# [BRIEF]
Down to the final line, return the records unchanged.

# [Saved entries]
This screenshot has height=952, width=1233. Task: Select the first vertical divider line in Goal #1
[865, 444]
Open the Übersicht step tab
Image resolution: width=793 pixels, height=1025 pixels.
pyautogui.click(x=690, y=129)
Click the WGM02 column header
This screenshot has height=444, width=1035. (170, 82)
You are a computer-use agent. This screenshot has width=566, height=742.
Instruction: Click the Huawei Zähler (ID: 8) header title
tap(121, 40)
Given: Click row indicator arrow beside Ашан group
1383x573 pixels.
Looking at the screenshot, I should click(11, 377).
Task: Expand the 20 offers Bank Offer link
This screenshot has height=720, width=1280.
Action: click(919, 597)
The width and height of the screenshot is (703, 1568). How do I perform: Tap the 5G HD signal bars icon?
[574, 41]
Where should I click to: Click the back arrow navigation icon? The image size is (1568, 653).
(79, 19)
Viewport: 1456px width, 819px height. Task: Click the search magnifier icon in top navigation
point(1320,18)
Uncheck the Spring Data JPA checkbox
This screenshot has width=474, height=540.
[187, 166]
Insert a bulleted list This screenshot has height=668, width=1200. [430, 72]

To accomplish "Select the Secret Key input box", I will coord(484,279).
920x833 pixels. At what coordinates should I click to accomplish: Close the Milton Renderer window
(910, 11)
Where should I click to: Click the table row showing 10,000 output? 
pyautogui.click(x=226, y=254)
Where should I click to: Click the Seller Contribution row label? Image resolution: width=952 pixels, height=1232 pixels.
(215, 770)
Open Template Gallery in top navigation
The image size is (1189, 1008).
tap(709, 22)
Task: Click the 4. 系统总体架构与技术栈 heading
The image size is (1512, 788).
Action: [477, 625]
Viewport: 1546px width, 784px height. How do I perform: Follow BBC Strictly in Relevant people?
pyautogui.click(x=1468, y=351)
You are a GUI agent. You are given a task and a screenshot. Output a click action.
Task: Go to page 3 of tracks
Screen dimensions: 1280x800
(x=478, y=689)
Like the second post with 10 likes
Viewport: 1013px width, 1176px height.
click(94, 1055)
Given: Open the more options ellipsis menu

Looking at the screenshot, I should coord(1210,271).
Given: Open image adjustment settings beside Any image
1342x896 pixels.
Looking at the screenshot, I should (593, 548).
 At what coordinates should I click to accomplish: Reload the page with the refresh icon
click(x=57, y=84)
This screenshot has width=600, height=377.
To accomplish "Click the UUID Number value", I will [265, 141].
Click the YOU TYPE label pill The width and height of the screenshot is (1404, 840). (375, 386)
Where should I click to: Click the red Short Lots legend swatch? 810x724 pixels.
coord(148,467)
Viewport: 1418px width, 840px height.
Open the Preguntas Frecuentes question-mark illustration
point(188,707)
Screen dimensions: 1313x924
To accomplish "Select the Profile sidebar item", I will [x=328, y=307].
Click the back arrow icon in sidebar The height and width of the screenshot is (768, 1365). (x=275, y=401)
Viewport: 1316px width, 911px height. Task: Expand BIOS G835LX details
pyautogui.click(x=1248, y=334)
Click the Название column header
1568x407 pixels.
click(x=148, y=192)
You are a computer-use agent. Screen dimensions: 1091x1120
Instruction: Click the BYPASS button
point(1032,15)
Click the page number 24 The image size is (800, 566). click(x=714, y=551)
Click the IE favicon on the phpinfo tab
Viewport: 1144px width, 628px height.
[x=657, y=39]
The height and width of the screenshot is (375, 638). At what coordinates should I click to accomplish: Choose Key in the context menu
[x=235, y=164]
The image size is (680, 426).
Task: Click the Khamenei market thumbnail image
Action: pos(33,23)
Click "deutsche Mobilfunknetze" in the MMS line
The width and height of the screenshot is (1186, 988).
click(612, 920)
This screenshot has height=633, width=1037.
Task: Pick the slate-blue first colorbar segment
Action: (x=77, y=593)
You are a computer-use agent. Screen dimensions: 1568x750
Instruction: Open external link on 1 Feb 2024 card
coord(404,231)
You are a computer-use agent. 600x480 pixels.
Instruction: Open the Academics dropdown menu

# [RESPONSE FOR THIS EXERCISE]
This screenshot has height=952, width=1233. Task: Select the first vertical divider line in Goal #1
[865, 444]
Open the Übersicht step tab
Image resolution: width=793 pixels, height=1025 pixels.
pyautogui.click(x=690, y=129)
Click the WGM02 column header
This screenshot has height=444, width=1035. (170, 82)
You are a computer-use agent. This screenshot has width=566, height=742.
Instruction: Click the Huawei Zähler (ID: 8) header title
tap(121, 40)
Given: Click row indicator arrow beside Ашан group
1383x573 pixels.
Looking at the screenshot, I should click(11, 377).
Task: Expand the 20 offers Bank Offer link
This screenshot has height=720, width=1280.
Action: click(919, 597)
The width and height of the screenshot is (703, 1568). How do I perform: Tap the 5G HD signal bars icon?
[574, 41]
Where should I click to: Click the back arrow navigation icon? The image size is (1568, 653).
(79, 19)
Viewport: 1456px width, 819px height. Task: Click the search magnifier icon in top navigation
point(1320,18)
Uncheck the Spring Data JPA checkbox
This screenshot has width=474, height=540.
[187, 166]
Insert a bulleted list This screenshot has height=668, width=1200. [430, 72]

To accomplish "Select the Secret Key input box", I will coord(484,279).
920x833 pixels. At what coordinates should I click to accomplish: Close the Milton Renderer window
(910, 11)
Where should I click to: Click the table row showing 10,000 output? 
pyautogui.click(x=226, y=254)
Where should I click to: Click the Seller Contribution row label? Image resolution: width=952 pixels, height=1232 pixels.
(215, 770)
Open Template Gallery in top navigation
The image size is (1189, 1008).
tap(709, 22)
Task: Click the 4. 系统总体架构与技术栈 heading
The image size is (1512, 788).
Action: [477, 625]
Viewport: 1546px width, 784px height. How do I perform: Follow BBC Strictly in Relevant people?
pyautogui.click(x=1468, y=351)
You are a GUI agent. You are given a task and a screenshot. Output a click action.
Task: Go to page 3 of tracks
Screen dimensions: 1280x800
(x=478, y=689)
Like the second post with 10 likes
Viewport: 1013px width, 1176px height.
click(94, 1055)
Given: Open the more options ellipsis menu

Looking at the screenshot, I should coord(1210,271).
Given: Open image adjustment settings beside Any image
1342x896 pixels.
Looking at the screenshot, I should (593, 548).
 At what coordinates should I click to accomplish: Reload the page with the refresh icon
click(x=57, y=84)
This screenshot has width=600, height=377.
To accomplish "Click the UUID Number value", I will [265, 141].
Click the YOU TYPE label pill The width and height of the screenshot is (1404, 840). (375, 386)
Where should I click to: Click the red Short Lots legend swatch? 810x724 pixels.
coord(148,467)
Viewport: 1418px width, 840px height.
Open the Preguntas Frecuentes question-mark illustration
point(188,707)
Screen dimensions: 1313x924
To accomplish "Select the Profile sidebar item", I will [x=328, y=307].
Click the back arrow icon in sidebar The height and width of the screenshot is (768, 1365). (x=275, y=401)
Viewport: 1316px width, 911px height. Task: Expand BIOS G835LX details
pyautogui.click(x=1248, y=334)
Click the Название column header
1568x407 pixels.
click(x=148, y=192)
You are a computer-use agent. Screen dimensions: 1091x1120
Instruction: Click the BYPASS button
point(1032,15)
Click the page number 24 The image size is (800, 566). click(x=714, y=551)
Click the IE favicon on the phpinfo tab
Viewport: 1144px width, 628px height.
[x=657, y=39]
The height and width of the screenshot is (375, 638). At what coordinates should I click to accomplish: Choose Key in the context menu
[x=235, y=164]
The image size is (680, 426).
Task: Click the Khamenei market thumbnail image
Action: pos(33,23)
Click "deutsche Mobilfunknetze" in the MMS line
The width and height of the screenshot is (1186, 988).
click(612, 920)
This screenshot has height=633, width=1037.
Task: Pick the slate-blue first colorbar segment
Action: (x=77, y=593)
You are a computer-use agent. Screen dimensions: 1568x750
Instruction: Open external link on 1 Feb 2024 card
coord(404,231)
You are a computer-use agent. 600x480 pixels.
Instruction: Open the Academics dropdown menu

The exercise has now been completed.